Re: [PATCH v2 07/13] asm-generic: unaligned always use struct helpers
From: Arnd Bergmann <arnd@kernel.org>
Date: 2021-05-18 15:42:18
Also in:
linux-arch, linux-arm-kernel, linux-crypto, lkml
On Tue, May 18, 2021 at 4:56 PM Linus Torvalds [off-list ref] wrote:
On Tue, May 18, 2021 at 12:27 AM Arnd Bergmann [off-list ref] wrote:quoted
quoted
I wonder if the kernel should do the same, or whether there are still cases where memcpy() isn't compiled optimally. armv6/7 used to be one such case, but it was fixed in gcc 6.It would have to be memmove(), not memcpy() in this case, right?No, it would simply be something like #define __get_unaligned_t(type, ptr) \ ({ type __val; memcpy(&__val, ptr, sizeof(type)); __val; }) #define get_unaligned(ptr) \ __get_unaligned_t(typeof(*(ptr)), ptr) but honestly, the likelihood that the compiler generates something horrible (possibly because of KASAN etc) is uncomfortably high.
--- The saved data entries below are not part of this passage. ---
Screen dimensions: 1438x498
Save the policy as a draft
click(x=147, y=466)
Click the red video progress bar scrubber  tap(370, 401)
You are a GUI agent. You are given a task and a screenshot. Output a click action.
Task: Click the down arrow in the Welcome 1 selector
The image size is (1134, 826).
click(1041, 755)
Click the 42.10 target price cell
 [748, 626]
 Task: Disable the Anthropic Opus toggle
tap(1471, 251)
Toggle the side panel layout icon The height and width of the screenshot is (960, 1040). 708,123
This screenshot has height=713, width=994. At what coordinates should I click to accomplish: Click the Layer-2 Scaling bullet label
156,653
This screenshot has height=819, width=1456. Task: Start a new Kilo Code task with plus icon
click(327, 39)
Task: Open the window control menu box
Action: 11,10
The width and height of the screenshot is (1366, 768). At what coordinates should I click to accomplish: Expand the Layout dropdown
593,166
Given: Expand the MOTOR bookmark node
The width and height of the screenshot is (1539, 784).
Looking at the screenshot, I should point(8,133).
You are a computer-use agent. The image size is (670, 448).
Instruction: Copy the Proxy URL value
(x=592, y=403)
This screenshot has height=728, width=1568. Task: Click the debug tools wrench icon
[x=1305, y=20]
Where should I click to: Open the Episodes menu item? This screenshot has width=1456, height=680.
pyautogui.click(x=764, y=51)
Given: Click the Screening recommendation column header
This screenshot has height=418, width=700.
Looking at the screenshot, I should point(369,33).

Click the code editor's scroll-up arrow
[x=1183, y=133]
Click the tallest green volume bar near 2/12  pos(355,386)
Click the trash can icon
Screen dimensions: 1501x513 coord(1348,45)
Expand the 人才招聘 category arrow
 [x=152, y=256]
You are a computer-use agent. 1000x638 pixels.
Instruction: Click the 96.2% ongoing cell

I'd prefer the __packed thing. We don't actually use -O3, and it's considered a bad idea, and the gcc bug is as such less likely than just the above generating unacceptable code (we have several cases where "bad code generation" ends up being an actual bug, since we depend on inlining and depend on some code sequences not generating calls etc).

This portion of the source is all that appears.